EU Finance Ministers to discuss Pillar II

EU Finance ministers will hold on Tuesday 18 January a first policy debate on the EU proposal for a directive on ensuring a global minimum of taxation for multinational groups in the EU (so called Pillar II), presented on 22 December. According to a press release, Ministers will be invited to provide “political guidance” on whether the file is a priority and the need to urgently transpose the agreed rules of international corporate taxation as soon as possible. The adoption of the directive will come at a later stage, after the examination of the proposal in the Council has been completed, it adds.

The European Commission wants an agreement on Pillar II in Spring

The European Commission wants an agreement as soon as possible and preferably in Spring, on its Directive to implement Pillar II within the EU, the Director for direct taxation at the European Commission, Benjamin Angel said on Friday 14 January during a webinar organized by the Center for European Studies (CefES). The new rules will start to apply in 2023 and since it is a Directive, the EU needs some time for Member States to transpose it, he recalled. He also strongly encouraged businesses to start preparing for the new rules now and not to wait for the adoption of the EU Directive. Giorgia Maffini, Special Advisor on Tax Policy and Transfer Pricing at PwC United Kingdom, outlined that companies are still trying to understand the rules. She explained that the OECD model rules were a “big surprise” and that she wasn’t expecting so many novelties. Joachim Englisch, Professor of Tax Law at the University of Münster, regretted that the Directive contains no provision to allow to adapt it in the future, as the agreement on Pillar II will constantly evolve.

MEPs quiz experts on harmful tax practices

On Monday 10 January, MEPs of the subcommittee of the European Parliament on tax matters (FISC) discussed a study on the "development of potentially harmful tax practices and harmful competition in the area of personal income tax and wealth tax", presented by Dr Florian Neumeier, Director of the Research Group on Taxation and Tax Policy at the Ifo Institute in Munich. Mr Neumeier explained that the establishment of ground rules would make it possible to avoid aggressive measures and preferential tax regimes. There is evidence that the “unilateral and uncoordinated introduction of preferential tax arrangements can indeed be considered harmful”, as they have a negative impact on the revenue and tax base of other countries, he said. He also encouraged taxation based on immobile criteria, such as housing or goods, which cannot avoid taxation. MEPs also discussed a study on the "evaluation of the anti-tax avoidance and evasion measures introduced in the recent years”.

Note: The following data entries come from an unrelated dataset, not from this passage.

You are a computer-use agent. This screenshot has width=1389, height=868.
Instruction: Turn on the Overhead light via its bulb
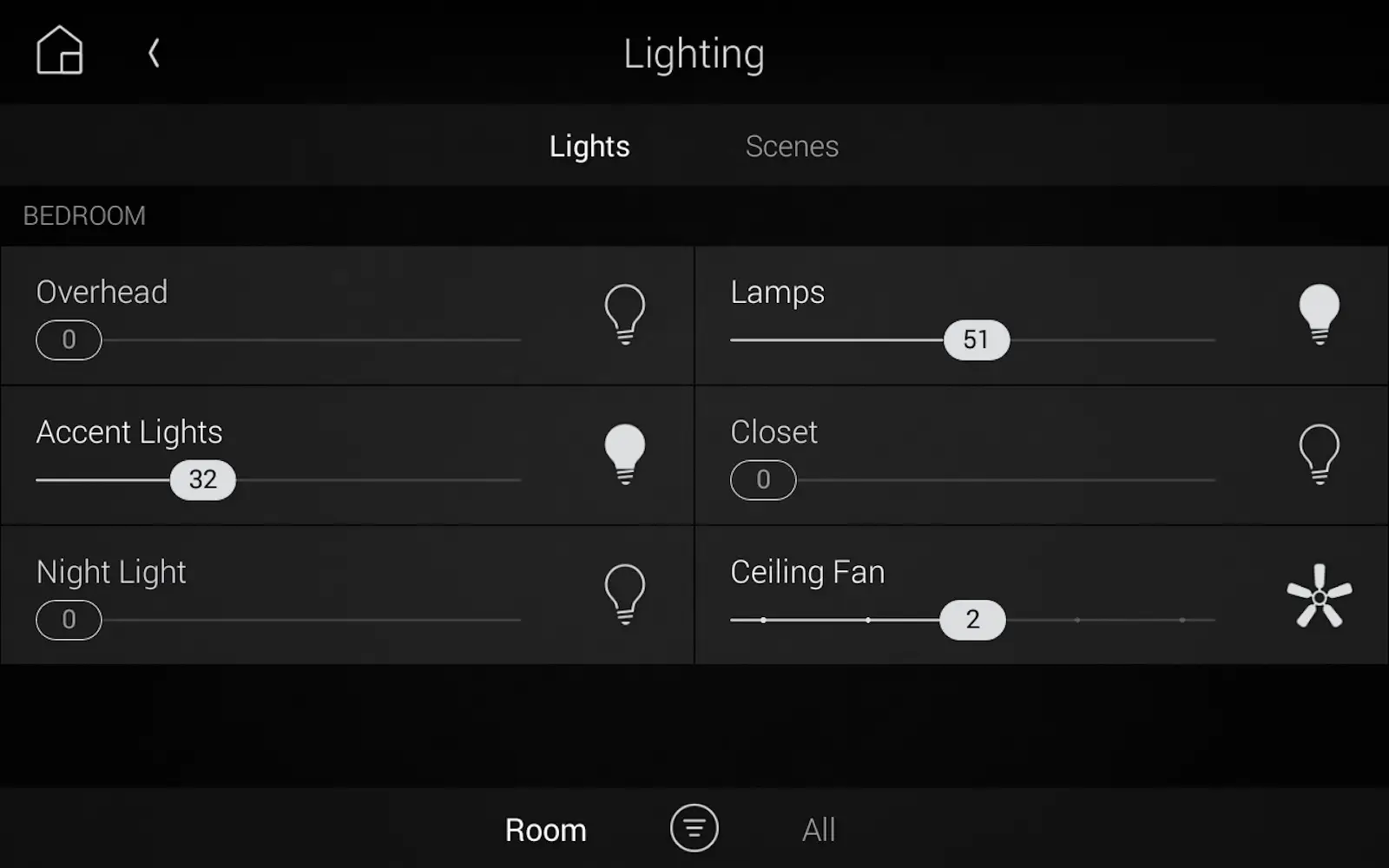[624, 314]
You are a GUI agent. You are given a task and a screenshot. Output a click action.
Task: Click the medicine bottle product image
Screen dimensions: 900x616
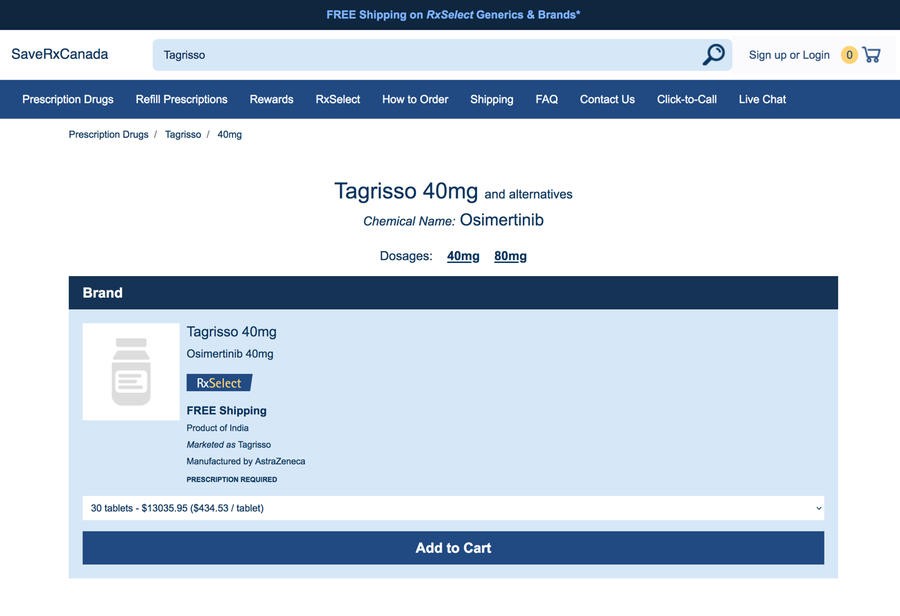click(131, 372)
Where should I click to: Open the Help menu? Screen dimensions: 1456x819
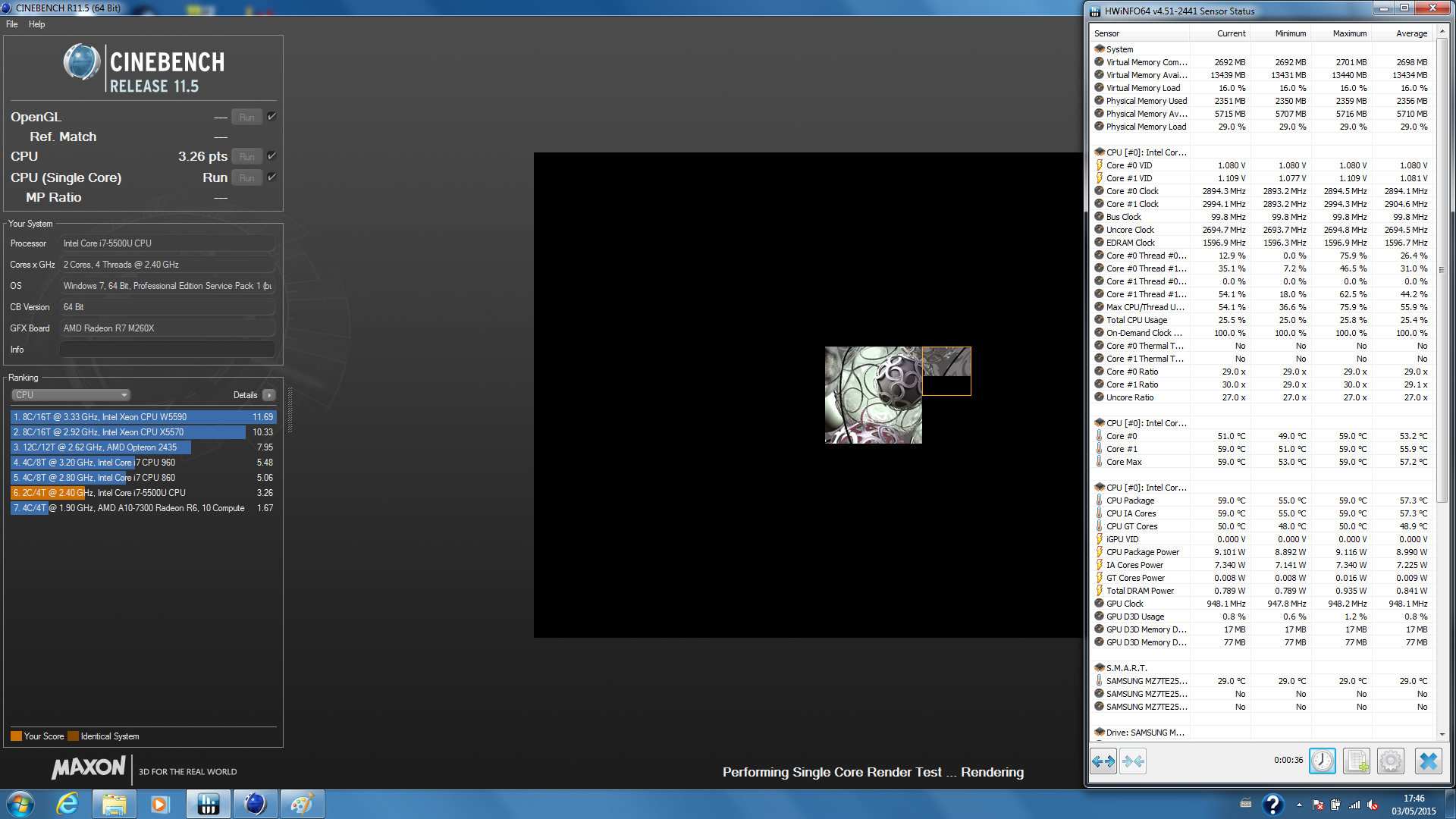click(x=36, y=24)
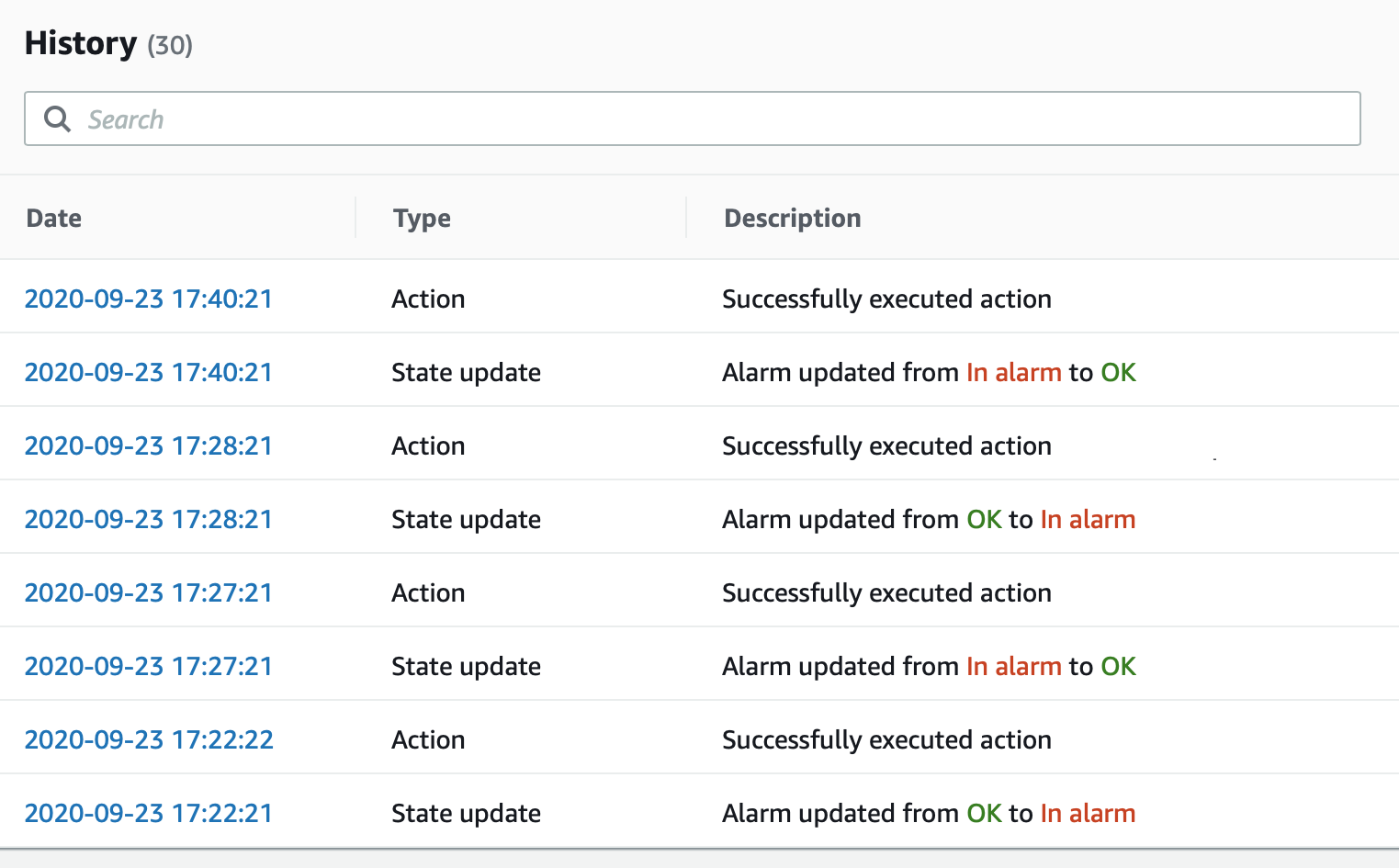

FATCA: the European Commission rules out once again any action

The European Commission is not entitled to discuss or negotiate bilateral agreements between EU Member States and the United States on the implementation of the US Foreign Account Tax Compliance Act (FATCA), EU Commissioner for Taxation, Paolo Gentiloni said in a written answer published on Tuesday 11 January to a question from the Luxembourgish MEP Christophe Hansen (EPP). FATCA provides for the automatic exchange of information between national tax authorities and the US tax authority. It often entails burdensome tax obligations for US citizens living abroad, especially for so called “accidental Americans”. Commissioner Gentiloni added that any possible negotiation between the EU and US on replacing existing bilateral FATCA arrangements would require both a unanimous decision from the Council of the EU and a willingness from the US to use the international Common Reporting Standard (CRS) rules, rather than FATCA.